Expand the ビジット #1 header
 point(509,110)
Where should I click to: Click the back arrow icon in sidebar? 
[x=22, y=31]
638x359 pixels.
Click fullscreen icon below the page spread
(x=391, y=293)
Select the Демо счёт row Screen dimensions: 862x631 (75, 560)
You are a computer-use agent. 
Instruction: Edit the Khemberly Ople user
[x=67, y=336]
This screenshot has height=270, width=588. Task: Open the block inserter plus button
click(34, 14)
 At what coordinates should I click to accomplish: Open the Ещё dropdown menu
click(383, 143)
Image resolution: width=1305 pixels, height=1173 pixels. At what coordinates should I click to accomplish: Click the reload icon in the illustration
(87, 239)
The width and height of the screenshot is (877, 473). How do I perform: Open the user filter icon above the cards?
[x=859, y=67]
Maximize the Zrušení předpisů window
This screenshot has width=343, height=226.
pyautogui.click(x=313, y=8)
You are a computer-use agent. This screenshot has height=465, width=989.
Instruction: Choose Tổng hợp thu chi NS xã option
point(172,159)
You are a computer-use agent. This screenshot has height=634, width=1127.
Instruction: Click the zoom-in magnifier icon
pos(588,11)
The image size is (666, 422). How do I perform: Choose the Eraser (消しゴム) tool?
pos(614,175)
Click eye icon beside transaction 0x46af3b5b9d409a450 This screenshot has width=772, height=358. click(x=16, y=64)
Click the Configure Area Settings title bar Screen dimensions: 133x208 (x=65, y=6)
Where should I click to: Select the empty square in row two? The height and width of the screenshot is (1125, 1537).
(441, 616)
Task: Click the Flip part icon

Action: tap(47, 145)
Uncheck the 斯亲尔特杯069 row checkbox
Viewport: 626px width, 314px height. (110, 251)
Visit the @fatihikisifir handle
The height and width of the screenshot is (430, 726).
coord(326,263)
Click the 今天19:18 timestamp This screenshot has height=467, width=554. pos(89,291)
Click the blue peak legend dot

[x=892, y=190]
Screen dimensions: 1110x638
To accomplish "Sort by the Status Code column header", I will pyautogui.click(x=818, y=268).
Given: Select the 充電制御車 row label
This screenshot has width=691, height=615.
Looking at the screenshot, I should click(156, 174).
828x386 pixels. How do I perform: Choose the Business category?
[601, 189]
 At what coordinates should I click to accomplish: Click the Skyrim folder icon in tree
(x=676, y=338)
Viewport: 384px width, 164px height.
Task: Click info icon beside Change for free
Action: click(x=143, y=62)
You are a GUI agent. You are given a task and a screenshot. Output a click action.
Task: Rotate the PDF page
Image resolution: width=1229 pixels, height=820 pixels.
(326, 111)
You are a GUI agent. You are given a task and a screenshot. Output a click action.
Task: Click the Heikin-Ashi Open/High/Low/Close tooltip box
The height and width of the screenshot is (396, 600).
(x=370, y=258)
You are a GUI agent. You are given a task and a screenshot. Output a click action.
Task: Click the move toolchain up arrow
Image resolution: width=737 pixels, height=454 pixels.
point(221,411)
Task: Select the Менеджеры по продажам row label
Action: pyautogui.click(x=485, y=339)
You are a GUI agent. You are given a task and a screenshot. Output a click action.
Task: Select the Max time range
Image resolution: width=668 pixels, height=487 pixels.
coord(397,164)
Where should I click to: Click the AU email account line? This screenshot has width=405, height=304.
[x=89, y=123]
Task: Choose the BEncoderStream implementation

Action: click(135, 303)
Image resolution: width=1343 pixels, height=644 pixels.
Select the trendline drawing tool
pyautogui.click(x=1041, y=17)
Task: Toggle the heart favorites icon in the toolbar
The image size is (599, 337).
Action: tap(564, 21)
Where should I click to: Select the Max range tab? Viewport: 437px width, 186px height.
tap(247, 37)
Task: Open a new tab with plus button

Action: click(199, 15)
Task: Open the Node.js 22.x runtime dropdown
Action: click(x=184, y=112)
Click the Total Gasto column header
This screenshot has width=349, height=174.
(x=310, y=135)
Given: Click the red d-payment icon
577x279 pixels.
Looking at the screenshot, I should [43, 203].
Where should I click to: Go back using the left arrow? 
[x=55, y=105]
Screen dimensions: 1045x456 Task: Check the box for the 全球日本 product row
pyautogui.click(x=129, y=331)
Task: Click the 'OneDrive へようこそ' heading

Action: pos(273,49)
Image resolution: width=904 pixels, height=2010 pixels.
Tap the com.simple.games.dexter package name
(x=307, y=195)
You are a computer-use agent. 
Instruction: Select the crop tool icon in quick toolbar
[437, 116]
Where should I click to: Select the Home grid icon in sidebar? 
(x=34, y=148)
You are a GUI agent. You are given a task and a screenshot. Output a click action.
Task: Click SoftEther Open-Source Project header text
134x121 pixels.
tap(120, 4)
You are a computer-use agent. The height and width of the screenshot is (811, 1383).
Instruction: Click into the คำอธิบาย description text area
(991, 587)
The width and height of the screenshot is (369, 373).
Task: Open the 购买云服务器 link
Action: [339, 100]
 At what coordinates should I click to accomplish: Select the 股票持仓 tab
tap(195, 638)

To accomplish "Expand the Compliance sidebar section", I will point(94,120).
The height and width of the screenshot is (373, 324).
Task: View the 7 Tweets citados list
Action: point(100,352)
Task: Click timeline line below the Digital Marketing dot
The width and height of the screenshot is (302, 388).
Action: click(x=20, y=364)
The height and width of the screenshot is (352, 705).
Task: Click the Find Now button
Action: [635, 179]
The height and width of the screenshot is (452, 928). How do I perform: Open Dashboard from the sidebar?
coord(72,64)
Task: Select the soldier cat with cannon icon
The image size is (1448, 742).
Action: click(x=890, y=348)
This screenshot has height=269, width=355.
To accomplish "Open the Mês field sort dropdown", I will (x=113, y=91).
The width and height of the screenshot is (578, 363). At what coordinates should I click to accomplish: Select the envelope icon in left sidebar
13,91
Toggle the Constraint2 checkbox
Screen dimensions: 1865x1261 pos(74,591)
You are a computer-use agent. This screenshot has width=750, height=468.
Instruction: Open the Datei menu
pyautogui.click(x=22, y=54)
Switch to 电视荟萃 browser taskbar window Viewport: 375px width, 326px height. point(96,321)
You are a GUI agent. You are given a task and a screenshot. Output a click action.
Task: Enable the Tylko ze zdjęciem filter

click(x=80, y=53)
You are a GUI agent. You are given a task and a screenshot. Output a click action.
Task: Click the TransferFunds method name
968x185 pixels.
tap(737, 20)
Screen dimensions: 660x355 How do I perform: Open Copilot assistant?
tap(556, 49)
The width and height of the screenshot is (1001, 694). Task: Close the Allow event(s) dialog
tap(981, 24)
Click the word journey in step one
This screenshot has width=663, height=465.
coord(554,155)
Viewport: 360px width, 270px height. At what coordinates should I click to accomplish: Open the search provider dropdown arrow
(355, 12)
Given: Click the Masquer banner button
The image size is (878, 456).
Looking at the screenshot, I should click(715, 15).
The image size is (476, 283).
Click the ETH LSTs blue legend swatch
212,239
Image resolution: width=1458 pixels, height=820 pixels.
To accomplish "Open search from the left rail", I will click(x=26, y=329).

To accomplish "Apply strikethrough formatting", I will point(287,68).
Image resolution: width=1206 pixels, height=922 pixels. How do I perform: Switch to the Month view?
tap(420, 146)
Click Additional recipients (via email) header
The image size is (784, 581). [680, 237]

______

▶ _Request_:
Find every line above that contains the string "Switch", with case counting, and copy each of those lines.

▶ _Result below_:
Switch to 电视荟萃 browser taskbar window Viewport: 375px width, 326px height. point(96,321)
Image resolution: width=1206 pixels, height=922 pixels. How do I perform: Switch to the Month view?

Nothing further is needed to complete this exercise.